Des millions d’utilisateurs

Par exemple, plutôt que laisser sa perceuse dormir au fond d’un tiroir, il devient possible de la louer. L’idée n’est pas nouvelle et il était déjà envisageable de se prêter des affaires entre particuliers. Mais l’essor des nouvelles technologies permet un développement sans précédent de ce commerce de gré à gré (peer to peer), en rapprochant l’offre de la demande. «Le premier objet vendu sur eBay était un pointeur laser défectueux. Sans le Web, il aurait certainement fini à la poubelle, rappelle Damien Demailly, coordinateur du programme Nouvelle prospérité, à l’Institut du développement durable et des relations internationales (Iddri). Mais avec Internet, on peut trouver quelqu’un intéressé par à peu près n’importe quoi. Cela engendre un développement massif de l’économie de partage.»

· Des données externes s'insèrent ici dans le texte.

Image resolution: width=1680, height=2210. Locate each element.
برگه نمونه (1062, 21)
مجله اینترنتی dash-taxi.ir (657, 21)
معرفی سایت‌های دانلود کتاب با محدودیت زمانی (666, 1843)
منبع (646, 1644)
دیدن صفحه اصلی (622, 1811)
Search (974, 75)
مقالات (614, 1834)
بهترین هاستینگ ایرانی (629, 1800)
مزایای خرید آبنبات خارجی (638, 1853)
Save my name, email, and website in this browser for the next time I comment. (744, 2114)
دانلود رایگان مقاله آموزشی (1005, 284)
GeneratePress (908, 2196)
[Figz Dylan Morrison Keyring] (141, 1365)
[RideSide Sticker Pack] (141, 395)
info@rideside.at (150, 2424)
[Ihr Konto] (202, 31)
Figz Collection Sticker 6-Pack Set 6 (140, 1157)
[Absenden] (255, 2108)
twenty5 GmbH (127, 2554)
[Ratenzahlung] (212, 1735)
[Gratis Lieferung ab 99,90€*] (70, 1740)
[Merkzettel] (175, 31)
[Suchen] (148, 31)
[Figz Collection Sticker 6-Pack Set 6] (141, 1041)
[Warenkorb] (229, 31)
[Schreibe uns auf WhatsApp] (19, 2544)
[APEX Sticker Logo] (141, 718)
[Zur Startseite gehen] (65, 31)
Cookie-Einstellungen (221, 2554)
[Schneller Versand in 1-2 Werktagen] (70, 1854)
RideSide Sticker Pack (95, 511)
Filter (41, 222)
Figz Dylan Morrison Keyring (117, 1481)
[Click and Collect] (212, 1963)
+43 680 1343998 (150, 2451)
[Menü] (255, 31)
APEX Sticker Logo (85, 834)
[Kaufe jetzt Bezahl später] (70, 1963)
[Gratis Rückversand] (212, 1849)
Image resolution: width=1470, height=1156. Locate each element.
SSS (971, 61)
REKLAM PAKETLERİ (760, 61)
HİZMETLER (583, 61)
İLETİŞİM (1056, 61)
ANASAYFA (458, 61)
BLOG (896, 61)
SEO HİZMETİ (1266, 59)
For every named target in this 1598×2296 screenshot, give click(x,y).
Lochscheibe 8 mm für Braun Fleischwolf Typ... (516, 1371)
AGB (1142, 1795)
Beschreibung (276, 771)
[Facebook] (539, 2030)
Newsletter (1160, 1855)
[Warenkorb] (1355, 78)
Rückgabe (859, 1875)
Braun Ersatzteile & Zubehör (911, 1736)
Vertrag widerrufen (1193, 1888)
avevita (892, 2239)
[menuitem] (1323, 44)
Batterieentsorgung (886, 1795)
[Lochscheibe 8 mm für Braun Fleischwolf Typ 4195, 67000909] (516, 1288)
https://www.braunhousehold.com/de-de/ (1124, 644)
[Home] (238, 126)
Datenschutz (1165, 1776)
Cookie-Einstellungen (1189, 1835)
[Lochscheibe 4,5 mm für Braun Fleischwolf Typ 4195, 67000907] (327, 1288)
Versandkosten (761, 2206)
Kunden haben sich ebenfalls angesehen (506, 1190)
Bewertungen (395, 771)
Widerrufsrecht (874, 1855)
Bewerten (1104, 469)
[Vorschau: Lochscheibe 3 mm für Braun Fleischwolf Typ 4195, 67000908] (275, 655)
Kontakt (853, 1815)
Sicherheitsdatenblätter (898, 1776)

Selon son dernier pointage, Airbnb revendique plus de 17 millions d’utilisateurs et des hébergements dans plus de 34 000 villes de 190 pays. BlaBlaCar affiche un million de trajets covoiturés par mois. Et eBay compte franchir la barre symbolique des 200 millions d’utilisateurs l’année prochaine. Au total, les revenus de l’économie de partage s’élèveraient à 3,5 milliards de dollars en 2013, selon les estimations du magazine Forbes. «Et nous n’en sommes encore qu’aux balbutiements, souligne Laurent Sciboz, responsable de l’Institut informatique de gestion de la HES-SO Valais. A terme, l’économie de partage va toucher tous les secteurs.»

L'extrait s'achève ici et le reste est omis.